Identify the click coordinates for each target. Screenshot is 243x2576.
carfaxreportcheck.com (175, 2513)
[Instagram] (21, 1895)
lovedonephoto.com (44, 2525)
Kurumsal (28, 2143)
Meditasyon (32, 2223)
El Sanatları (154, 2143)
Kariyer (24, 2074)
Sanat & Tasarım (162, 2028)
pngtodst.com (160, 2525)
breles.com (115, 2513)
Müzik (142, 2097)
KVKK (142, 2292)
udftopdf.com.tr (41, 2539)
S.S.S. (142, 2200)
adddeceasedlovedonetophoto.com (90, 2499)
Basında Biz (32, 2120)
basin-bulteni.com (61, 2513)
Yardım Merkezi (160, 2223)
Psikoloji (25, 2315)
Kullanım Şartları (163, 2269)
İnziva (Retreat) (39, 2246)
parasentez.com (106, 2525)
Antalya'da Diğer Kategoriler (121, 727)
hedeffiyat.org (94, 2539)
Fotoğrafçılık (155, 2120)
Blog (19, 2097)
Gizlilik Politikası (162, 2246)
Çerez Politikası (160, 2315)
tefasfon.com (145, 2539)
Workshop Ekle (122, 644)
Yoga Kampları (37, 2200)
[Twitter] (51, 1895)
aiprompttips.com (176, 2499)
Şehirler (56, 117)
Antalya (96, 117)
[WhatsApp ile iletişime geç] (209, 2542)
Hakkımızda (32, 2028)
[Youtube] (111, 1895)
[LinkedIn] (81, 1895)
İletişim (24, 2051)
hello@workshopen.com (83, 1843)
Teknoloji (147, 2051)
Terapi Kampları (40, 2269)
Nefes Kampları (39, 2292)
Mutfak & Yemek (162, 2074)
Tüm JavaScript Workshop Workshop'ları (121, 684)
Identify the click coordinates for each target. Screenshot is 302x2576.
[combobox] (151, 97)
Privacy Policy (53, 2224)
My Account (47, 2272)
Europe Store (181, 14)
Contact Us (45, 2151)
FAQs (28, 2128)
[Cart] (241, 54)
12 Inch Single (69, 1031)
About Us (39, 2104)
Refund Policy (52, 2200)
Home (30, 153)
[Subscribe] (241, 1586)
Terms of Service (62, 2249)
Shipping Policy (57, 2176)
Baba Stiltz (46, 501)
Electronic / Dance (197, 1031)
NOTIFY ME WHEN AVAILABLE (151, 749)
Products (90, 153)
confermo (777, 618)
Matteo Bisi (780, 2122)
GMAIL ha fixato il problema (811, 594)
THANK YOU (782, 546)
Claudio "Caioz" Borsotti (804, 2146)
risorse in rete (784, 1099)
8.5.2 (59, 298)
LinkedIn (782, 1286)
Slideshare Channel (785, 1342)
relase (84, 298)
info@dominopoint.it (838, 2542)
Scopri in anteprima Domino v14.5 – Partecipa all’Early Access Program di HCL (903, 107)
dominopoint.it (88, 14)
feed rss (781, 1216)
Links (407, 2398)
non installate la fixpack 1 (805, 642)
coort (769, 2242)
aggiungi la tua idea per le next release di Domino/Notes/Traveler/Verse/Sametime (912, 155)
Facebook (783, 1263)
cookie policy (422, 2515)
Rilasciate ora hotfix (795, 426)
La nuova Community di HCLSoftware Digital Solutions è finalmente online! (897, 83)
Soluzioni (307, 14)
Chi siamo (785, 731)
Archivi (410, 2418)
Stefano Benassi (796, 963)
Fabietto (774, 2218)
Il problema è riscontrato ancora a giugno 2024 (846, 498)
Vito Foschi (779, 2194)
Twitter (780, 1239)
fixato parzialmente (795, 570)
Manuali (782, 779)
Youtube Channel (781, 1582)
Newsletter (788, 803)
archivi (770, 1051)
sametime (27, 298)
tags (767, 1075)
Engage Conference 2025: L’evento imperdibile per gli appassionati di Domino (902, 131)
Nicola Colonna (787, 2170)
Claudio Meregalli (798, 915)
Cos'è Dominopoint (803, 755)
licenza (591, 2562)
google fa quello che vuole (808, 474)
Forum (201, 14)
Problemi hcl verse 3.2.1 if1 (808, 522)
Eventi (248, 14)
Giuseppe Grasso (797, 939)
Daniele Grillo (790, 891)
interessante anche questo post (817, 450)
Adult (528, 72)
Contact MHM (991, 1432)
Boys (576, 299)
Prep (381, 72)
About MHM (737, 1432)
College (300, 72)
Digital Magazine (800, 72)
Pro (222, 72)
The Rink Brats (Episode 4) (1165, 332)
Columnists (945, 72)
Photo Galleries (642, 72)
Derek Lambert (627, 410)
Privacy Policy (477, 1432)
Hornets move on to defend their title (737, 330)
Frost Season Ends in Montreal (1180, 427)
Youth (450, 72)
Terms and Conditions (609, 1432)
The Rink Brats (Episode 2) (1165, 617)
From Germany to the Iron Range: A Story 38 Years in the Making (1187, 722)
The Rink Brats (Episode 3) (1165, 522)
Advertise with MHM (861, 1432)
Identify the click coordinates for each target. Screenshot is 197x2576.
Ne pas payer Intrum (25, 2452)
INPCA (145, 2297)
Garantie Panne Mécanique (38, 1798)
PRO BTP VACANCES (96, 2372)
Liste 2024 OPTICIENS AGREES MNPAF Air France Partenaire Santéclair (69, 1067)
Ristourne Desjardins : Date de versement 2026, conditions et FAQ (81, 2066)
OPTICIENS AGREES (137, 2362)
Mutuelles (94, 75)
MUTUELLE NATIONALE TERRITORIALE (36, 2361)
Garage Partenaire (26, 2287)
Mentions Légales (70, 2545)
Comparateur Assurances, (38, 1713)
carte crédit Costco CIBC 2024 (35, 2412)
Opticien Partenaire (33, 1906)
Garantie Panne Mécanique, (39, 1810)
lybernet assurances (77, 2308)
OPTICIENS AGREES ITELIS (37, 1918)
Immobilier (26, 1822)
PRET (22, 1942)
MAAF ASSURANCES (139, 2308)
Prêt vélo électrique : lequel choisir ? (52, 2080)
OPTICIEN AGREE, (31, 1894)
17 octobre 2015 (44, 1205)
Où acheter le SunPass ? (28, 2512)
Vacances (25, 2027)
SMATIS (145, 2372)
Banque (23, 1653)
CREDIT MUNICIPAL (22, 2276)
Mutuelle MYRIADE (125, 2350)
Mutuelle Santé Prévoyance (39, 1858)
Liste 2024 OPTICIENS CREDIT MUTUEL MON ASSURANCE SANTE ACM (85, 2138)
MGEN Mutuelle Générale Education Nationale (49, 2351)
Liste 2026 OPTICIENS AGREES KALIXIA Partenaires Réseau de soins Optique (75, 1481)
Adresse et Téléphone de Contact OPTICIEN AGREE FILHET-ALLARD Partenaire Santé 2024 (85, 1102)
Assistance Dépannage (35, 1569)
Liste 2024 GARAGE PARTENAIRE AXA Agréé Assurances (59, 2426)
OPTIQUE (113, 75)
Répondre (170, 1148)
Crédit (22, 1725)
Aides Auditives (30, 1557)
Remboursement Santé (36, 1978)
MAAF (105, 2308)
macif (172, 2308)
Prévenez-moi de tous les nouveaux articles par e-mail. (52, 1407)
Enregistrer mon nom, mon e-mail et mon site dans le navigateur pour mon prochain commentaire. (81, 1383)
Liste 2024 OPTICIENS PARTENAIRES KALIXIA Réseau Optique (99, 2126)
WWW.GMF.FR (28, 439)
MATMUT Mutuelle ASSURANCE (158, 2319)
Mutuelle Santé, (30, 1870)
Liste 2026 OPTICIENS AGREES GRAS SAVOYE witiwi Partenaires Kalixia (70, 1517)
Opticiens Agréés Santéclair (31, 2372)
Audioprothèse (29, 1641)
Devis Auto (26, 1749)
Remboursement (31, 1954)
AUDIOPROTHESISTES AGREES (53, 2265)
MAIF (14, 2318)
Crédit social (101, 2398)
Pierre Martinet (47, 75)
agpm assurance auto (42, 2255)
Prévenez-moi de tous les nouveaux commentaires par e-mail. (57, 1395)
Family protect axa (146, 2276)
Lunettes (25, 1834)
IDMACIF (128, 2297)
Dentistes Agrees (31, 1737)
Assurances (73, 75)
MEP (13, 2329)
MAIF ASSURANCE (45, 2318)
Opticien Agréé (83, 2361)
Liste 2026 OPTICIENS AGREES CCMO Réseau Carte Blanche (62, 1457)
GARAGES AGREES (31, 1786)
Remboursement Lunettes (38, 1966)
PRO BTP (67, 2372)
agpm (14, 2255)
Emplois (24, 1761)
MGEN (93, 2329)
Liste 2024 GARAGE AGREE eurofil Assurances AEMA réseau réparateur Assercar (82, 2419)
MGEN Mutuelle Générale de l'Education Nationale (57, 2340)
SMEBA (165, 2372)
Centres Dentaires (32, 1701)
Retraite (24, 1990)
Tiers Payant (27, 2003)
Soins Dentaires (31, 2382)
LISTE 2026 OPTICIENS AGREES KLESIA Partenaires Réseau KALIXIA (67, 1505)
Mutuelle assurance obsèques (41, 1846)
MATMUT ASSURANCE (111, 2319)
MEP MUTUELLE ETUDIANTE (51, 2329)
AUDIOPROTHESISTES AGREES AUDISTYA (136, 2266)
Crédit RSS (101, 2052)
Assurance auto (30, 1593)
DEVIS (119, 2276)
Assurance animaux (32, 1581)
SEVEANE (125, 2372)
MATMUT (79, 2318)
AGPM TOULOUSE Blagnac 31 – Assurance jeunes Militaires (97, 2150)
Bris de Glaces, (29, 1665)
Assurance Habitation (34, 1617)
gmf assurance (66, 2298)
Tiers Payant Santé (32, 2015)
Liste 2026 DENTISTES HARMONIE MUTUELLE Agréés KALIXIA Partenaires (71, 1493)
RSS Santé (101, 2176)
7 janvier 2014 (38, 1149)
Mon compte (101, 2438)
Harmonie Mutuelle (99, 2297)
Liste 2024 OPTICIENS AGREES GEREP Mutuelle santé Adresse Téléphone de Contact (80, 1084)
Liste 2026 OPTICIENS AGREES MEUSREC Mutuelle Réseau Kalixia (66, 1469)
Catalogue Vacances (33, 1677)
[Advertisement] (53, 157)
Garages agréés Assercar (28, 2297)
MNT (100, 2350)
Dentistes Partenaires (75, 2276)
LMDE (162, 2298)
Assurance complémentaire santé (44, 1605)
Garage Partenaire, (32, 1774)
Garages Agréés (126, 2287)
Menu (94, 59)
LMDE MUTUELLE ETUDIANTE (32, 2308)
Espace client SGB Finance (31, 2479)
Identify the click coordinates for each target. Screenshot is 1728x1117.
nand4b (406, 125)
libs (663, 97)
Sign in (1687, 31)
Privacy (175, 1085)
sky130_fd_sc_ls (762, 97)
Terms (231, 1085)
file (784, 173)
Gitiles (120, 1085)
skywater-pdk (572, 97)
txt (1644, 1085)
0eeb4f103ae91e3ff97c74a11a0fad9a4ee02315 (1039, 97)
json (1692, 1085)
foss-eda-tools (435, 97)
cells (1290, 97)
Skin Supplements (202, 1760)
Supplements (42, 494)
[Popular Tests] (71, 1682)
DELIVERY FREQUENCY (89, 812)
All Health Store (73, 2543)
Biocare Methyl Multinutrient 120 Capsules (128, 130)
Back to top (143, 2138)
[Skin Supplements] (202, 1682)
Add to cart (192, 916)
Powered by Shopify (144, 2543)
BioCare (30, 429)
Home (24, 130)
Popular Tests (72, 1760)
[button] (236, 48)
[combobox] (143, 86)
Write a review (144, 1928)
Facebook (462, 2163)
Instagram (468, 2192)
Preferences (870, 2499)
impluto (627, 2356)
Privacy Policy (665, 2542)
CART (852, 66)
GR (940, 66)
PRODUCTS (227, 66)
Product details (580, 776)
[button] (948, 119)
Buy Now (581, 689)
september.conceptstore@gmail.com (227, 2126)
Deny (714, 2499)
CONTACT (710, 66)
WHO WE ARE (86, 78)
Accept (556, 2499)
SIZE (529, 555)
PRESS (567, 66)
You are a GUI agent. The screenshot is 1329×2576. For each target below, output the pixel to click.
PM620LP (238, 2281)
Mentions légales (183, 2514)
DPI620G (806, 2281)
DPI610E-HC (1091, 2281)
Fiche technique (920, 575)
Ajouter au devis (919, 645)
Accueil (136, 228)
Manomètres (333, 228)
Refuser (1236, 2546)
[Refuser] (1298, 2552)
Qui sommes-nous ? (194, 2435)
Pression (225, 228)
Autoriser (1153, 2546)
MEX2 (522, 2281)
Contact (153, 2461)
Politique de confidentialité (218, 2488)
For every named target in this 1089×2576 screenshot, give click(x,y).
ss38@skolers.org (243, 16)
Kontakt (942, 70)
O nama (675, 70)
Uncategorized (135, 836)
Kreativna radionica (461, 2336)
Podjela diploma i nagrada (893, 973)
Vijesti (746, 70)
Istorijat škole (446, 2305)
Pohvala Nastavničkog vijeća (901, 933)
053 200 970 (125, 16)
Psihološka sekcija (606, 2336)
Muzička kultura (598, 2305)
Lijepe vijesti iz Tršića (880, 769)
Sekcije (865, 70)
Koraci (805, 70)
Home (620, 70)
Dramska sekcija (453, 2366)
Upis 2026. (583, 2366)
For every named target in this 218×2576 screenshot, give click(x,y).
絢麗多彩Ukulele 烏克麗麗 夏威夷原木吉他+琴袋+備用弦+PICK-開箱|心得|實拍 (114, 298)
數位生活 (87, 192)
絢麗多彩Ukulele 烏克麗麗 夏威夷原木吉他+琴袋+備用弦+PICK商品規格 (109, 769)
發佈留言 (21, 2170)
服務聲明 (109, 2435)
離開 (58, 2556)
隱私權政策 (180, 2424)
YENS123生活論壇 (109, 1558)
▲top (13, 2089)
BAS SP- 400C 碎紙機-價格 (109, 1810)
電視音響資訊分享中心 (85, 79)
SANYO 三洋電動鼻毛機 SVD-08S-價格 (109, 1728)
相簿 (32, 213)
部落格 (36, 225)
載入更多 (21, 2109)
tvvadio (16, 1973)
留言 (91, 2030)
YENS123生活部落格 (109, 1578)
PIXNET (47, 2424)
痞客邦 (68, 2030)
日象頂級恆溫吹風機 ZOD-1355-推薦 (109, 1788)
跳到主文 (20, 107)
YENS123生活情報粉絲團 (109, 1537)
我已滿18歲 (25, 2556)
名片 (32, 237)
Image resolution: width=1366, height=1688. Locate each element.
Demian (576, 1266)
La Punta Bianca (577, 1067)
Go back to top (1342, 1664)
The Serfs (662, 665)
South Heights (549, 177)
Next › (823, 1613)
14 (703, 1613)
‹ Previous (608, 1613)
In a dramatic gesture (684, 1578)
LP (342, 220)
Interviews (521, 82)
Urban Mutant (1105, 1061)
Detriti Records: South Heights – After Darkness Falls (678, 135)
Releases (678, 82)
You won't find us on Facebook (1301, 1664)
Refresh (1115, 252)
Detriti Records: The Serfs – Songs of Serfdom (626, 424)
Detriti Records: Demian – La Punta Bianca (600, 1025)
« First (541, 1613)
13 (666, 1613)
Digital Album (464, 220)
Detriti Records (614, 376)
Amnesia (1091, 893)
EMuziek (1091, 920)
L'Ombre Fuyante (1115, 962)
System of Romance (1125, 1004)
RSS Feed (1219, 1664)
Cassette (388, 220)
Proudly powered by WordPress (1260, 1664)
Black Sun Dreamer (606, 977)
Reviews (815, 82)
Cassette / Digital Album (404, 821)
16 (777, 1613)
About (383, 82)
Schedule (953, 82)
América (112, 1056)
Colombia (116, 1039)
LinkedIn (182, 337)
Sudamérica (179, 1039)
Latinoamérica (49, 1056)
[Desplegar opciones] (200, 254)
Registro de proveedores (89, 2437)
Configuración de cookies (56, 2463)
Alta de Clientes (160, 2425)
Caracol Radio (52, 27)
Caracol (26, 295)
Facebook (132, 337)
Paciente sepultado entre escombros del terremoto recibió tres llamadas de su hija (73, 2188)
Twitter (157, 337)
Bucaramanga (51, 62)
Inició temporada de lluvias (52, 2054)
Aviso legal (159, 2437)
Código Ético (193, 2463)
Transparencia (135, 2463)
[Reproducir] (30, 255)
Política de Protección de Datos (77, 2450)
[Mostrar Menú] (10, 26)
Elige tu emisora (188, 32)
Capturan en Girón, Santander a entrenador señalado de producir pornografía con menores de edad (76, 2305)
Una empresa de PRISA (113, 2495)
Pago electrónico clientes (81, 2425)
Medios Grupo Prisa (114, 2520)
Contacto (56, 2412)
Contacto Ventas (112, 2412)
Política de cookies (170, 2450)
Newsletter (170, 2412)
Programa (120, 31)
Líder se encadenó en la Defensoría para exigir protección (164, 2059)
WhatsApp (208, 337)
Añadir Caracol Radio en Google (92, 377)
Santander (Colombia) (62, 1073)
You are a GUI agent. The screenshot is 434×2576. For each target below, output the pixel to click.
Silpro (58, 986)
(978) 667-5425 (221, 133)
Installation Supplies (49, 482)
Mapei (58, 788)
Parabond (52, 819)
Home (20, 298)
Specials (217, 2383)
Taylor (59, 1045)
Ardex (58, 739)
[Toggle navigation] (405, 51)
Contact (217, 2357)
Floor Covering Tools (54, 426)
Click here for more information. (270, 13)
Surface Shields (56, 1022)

# [Task prompt]
Please go over the data above and copy each line with "below" in it.

# [Task output]
You are a GUI agent. The screenshot is 1329×2576. For each target below, output the pixel to click.
You are a GUI agent. The screenshot is 434×2576. For each target below, output the pixel to click.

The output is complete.